Notícias - Políticas Públicas e Economia

INPI aponta desafios para a criação de cultura de patente no Brasil

O papel da patente no processo de inovação tecnológica foi o principal tema da conferência Ciência, Tecnologia e Inovação: Conquistas e Desafios do Inpi, realizada nesta segunda-feira (16/07), em Belém, conduzida pelo pesquisador do Instituto Nacional da Propriedade Industrial (INPI) Alexandre Vasconcellos.

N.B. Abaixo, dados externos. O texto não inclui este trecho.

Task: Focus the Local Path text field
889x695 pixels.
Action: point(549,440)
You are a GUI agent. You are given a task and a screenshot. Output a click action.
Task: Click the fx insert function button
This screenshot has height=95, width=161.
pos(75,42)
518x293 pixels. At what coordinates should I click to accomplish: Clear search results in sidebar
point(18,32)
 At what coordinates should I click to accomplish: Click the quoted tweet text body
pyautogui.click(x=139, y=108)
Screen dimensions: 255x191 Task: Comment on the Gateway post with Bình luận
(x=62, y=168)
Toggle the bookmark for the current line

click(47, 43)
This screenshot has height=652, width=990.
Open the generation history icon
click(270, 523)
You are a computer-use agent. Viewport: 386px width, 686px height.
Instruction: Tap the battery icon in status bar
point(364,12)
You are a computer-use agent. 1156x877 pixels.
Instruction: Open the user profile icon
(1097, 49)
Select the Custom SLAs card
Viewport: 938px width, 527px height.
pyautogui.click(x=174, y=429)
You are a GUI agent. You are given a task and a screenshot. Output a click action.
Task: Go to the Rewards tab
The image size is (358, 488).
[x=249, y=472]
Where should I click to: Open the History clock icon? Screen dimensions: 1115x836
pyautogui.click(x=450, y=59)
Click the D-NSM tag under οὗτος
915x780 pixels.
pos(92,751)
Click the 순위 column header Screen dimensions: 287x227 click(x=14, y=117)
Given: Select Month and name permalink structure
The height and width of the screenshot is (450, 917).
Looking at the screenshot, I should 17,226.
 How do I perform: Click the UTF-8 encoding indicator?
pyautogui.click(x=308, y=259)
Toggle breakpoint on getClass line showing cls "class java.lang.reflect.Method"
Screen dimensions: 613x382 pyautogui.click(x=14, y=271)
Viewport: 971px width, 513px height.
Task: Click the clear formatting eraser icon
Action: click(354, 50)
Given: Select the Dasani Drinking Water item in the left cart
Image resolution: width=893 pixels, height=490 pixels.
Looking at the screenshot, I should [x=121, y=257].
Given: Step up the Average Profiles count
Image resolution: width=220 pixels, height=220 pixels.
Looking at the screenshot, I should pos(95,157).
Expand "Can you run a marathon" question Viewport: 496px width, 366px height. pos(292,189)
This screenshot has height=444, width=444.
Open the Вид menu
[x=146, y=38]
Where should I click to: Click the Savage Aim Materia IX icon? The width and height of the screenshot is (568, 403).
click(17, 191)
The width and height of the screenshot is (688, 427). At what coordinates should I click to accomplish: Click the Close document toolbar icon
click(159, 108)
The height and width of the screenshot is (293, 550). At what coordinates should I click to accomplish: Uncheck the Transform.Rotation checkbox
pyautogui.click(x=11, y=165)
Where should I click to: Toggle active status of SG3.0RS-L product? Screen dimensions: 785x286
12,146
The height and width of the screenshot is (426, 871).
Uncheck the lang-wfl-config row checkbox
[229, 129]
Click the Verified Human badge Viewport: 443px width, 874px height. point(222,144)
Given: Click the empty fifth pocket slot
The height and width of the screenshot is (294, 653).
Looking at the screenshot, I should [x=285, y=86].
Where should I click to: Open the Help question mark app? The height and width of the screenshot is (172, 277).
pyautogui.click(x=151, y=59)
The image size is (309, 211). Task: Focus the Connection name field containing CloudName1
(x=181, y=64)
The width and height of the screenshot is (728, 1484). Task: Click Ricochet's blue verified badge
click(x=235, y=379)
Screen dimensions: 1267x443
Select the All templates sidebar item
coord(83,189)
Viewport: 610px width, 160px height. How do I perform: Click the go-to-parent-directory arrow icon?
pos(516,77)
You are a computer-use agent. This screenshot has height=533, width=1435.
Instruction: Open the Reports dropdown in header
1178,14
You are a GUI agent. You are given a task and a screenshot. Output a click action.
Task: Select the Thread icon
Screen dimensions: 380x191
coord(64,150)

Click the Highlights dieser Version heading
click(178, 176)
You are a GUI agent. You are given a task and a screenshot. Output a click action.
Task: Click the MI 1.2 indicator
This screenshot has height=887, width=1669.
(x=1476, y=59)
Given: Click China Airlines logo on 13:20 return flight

Durante a conferência, o pesquisador ressaltou a importância da propriedade intelectual, que definiu como o conjunto de direitos que incidem sobre as criações do intelecto humano. A propriedade intelectual, segundo ele, pertence aos chamados ativos intangíveis, que não possuem existência física e são baseados em conhecimento. Grandes empresas concentram grande parte de seu capital em ativos não tangíveis, como a IBM, que tem 89% do seu valor patrimonial, de US$ 172,8 bilhões, em intangíveis, a Coca-Cola e a American Express. "Na Microsoft, o valor dos ativos intangíveis é 12 vezes maior do que o dos ativos tangíveis", exemplifica.


Um dos papeis da patente no processo de inovação tecnológica, especialmente nos países em desenvolvimento, seria o de uso do texto da patente como fonte de informação tecnológica, como apregoa o ideólogo da política tecnológica da Coréia do Sul Linsu Kim. De acordo com o coreano "enquanto nos países desenvolvidos o padrão de desenvolvimento tecnológico consiste em "aprender pesquisando", por meio de articulações entre empresas, universidades e institutos de pesquisa, nos países em desenvolvimento, ao contrário, o caminho é "aprender fazendo" e praticar a engenharia reversa, ou seja, desmontar o equipamento adquirido para aprender a construí-lo incorporando inovações".

No INPI são depositados por volta de 15 mil patentes ao ano por estrangeiros enquanto nos EUA são depositadas por volta de 340 mil patentes por ano, compara Vasconellos. Para ele, tais números revelam que mais de 300 mil patentes depositadas nos EUA anualmente podem ter seu conteúdo produzido, usado e vendido licitamente no Brasil, uma vez que a proteção patentária tem validade somente nos territórios onde foi concedida. "A propriedade intelectual não é um fim em si mesma. É, de fato, um meio para a empresa garantir vantagem competitiva no mercado, para a sociedade ter acesso a produtos e processos inovadores e para os concorrentes aprenderem a fazer, para fazer melhor", conclui.